それをズルって言うんじゃないだろうか。まあルールを破っている訳じゃなさそうだけど、他の参加者から苦情が来たらウチの女神が勝手にやりましたって言って逃げよう。
『何か良くないことを考えているみたいだけど…………まあ良いわ。現地で何の加護を得たかまではこちらでは分からないから、自分で調べておいてね。……そろそろ通信時間いっぱいだけど、何か聞きたいことはある?』
「とりあえずは大丈夫だ。また後で連絡するよ」
『分かったわ。最後に…………ごめんなさい。これは妨害を警戒しなかったワタシのミスよ。こちらでも時々モニターしているけど、また何か有るかもしれない。気を付けてね』
その言葉を最後に映像が途絶える。まったく。最後にあんなしおらしいことを言われると、少しだけ調子が狂うな。
「さて、これからどうすっかな」
到着が遅れたとはいえ召喚された身だ。待っていれば誰か気づいて迎えに来るかもしれない。しかし、
「…………近くに誰も居ないみたいだな」
耳を澄ましてみても特に音が聴こえない。もしやここは特別な時以外は使われないとか。部屋の扉にはどうやら鍵はかかっていないようだし、少し妙な気もする。
「仕方ない。こっちから行くとするか」
俺はリュックサックを背負い直し、扉を開けて外に歩きだして……………………そして駆けつけてきた衛兵に捕まってしまって今に至る。
「考えてみればそうだよな。知らない奴が城内をうろついていたらそりゃすぐに捕まるよ。不審者だもの」
どうやらあの扉に鍵がかかっていなかったのは、開けるだけで警報が鳴って衛兵が駆けつけられる仕掛けがあったかららしい。
ここがファンタジーの世界だということをすっかり忘れてたぞ。次からは魔法関係の仕掛けも確認しなければ……確認できればだけど。
「それにしても……どうしたもんかな」
剣やら何やら物騒な物を突きつけられて、特に抵抗もしないままにここに放り込まれてはや一時間。ここはどうやら城の地下にある牢屋らしい。
身に付けていた物以外は全て没収されている。
幸い抵抗しなかったことから手足を縛られてもいないし、軽い事情聴取と身体検査の後で腕時計や財布、ペンやメモ帳、スマホやライターといった小物の類いも返された(何なのかよく分からないから返したようだが)ので全く何もない訳ではない。
すぐに取り調べが始まって、そこで自分のことを説明すれば誤解も解けるだろうと考えていたのだが。

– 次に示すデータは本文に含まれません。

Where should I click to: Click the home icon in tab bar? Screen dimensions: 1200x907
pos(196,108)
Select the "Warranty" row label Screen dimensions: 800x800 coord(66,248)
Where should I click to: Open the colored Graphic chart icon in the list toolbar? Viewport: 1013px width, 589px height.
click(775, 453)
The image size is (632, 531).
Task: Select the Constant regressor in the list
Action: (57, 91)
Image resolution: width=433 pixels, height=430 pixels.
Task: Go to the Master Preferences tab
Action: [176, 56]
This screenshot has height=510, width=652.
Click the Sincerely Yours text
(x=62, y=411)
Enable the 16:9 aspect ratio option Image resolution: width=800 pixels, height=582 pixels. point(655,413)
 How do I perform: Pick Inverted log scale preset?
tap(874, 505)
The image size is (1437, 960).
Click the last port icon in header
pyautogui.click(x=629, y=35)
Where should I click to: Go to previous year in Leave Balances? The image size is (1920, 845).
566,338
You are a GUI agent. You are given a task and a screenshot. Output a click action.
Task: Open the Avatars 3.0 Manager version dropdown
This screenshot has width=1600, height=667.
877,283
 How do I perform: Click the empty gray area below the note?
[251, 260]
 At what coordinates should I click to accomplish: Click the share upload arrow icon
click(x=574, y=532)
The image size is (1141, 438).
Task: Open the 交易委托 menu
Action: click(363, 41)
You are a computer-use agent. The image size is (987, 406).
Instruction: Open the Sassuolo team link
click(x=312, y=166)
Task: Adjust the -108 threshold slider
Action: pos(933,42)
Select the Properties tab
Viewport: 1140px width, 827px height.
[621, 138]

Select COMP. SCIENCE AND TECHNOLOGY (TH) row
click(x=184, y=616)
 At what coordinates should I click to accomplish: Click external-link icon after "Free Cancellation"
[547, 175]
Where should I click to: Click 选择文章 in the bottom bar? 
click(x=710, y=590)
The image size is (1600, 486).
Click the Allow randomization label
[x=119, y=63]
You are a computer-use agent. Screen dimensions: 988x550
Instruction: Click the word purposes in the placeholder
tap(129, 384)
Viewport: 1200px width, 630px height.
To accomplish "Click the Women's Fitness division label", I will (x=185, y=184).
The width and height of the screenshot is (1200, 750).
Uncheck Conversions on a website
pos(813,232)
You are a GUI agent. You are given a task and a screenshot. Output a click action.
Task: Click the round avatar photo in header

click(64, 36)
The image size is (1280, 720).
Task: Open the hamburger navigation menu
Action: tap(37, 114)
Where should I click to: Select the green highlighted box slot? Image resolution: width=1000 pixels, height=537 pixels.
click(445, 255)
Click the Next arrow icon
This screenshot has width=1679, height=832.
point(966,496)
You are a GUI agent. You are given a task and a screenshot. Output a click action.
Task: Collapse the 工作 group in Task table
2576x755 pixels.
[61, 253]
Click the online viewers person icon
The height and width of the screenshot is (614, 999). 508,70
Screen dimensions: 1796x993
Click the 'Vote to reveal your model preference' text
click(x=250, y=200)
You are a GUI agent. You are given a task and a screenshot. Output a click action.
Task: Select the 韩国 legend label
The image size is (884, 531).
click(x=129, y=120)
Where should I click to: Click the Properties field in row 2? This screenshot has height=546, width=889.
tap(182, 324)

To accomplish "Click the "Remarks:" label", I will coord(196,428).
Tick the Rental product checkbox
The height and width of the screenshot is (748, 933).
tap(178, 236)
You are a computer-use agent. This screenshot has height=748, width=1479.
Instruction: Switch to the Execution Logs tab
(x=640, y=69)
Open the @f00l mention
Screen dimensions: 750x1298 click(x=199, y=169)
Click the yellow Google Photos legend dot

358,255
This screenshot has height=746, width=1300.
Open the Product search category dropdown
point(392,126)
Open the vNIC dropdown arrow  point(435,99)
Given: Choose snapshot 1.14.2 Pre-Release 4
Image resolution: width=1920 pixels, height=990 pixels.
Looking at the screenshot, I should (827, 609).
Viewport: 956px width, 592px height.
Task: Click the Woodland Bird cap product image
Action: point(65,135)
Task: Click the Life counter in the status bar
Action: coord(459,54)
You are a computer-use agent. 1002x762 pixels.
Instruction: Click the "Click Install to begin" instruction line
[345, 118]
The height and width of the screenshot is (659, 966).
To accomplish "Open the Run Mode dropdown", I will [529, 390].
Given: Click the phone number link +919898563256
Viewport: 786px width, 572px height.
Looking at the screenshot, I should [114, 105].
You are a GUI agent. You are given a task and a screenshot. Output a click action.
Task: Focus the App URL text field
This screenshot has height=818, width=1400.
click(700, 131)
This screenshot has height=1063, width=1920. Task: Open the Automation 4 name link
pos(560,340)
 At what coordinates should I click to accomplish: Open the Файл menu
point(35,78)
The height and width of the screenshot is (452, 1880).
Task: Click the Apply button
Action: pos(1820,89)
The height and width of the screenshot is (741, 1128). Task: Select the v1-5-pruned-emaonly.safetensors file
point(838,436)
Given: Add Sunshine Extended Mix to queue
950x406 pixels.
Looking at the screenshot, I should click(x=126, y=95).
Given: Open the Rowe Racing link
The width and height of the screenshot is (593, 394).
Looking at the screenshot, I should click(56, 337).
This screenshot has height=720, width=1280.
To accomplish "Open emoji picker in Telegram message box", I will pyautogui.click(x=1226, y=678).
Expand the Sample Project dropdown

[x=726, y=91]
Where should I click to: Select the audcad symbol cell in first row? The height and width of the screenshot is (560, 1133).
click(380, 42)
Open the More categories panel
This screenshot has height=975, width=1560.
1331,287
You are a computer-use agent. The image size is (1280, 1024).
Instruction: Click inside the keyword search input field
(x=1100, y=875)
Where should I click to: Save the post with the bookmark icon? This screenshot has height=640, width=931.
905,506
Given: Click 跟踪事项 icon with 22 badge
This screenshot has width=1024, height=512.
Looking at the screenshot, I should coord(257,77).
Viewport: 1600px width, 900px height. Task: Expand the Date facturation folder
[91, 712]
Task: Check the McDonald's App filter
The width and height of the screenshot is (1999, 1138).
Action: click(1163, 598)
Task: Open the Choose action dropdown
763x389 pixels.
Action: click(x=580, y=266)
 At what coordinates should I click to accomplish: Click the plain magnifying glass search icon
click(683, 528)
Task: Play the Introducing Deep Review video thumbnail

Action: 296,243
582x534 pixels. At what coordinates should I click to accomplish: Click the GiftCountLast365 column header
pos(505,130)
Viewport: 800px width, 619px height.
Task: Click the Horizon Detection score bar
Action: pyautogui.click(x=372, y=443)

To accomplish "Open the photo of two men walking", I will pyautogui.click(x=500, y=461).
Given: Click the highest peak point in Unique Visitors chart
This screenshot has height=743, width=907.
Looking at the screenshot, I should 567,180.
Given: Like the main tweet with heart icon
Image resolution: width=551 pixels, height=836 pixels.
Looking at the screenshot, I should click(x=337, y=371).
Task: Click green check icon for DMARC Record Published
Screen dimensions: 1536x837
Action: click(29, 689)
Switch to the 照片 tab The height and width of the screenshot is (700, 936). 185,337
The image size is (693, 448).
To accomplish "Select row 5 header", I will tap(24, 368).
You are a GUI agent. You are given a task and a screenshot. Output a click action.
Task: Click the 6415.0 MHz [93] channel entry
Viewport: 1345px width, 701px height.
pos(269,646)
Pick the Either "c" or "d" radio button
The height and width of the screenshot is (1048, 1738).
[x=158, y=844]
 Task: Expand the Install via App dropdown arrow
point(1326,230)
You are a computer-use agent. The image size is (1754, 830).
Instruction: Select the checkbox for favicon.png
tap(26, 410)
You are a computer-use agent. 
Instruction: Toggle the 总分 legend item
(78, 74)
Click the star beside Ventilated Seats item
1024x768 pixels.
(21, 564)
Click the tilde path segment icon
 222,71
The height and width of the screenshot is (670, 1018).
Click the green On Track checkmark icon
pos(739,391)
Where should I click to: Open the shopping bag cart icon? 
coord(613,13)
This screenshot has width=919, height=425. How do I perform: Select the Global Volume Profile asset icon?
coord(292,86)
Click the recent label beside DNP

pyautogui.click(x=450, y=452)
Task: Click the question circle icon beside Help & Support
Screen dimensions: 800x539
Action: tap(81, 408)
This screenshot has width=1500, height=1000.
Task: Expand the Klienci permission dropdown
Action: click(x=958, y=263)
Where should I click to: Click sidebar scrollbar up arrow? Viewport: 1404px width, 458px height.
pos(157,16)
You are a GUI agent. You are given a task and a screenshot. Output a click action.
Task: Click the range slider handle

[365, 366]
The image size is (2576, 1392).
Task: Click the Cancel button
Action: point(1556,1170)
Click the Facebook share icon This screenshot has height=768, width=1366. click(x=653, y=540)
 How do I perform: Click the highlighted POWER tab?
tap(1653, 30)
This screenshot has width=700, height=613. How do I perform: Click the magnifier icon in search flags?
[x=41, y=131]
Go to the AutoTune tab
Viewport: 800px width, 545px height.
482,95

どうやら見込みが甘かったらしい。
「ひとまず聞いてみるか。……ちょっとすいません。そこの看守さん。聞きたいことがあるんですが」
俺はたまたま近くを巡回していた看守に声をかける。歳のころは四十くらいといったところだろうか? がっしりとした体格で、こげ茶色の短髪に無精ひげを生やしている。軽く身なりを整えればダンディなおっちゃんと言えるレベルの顔立ちだ。
「なんだ?」
「はい。俺はついさっきここに入った者なんですが、取り調べはいつになるのかなぁと思いまして」
一応なるべく丁寧に聞いてみる。初対面の相手、特に年上には多少は気を使うのだ。女神? あいつは見た目小学生だから適応外。
看守は懐から何か紙のような物を取り出して目を通す。この世界は紙がそれなりに普及しているらしい。
「お前は…………トキヒサ・サクライか。家名持ちとはどこぞの没落貴族か? まあいい。すまんが立て込んでいてな。お前の順番は大分後になりそうだ。早くとも明日の夕方以降だな。それまで大人しく待っていろ」
看守はそれだけ言うと再び巡回に戻っていった。出来ればもう少し詳しく聞きたかったんだが……まあいいか。
ちなみに名前は海外風に名乗っている。最初は普通に名乗ったら妙な顔をされたので、異世界ではこちらの方が良いかなと思って変更したのだ。
名字があると貴族というのは別段珍しいことではない。実際日本でも名字がない方が普通の時代があったらしいし、こちらでもそういうものなんだろう。あとは、
「明日か……長いな」
少なくともあと丸一日はこんな場所に居なきゃならないかと思うと気が滅入る。……仕方ないのでさっさと寝てしまうことにしよう。早いとこここから出たいものだなあ。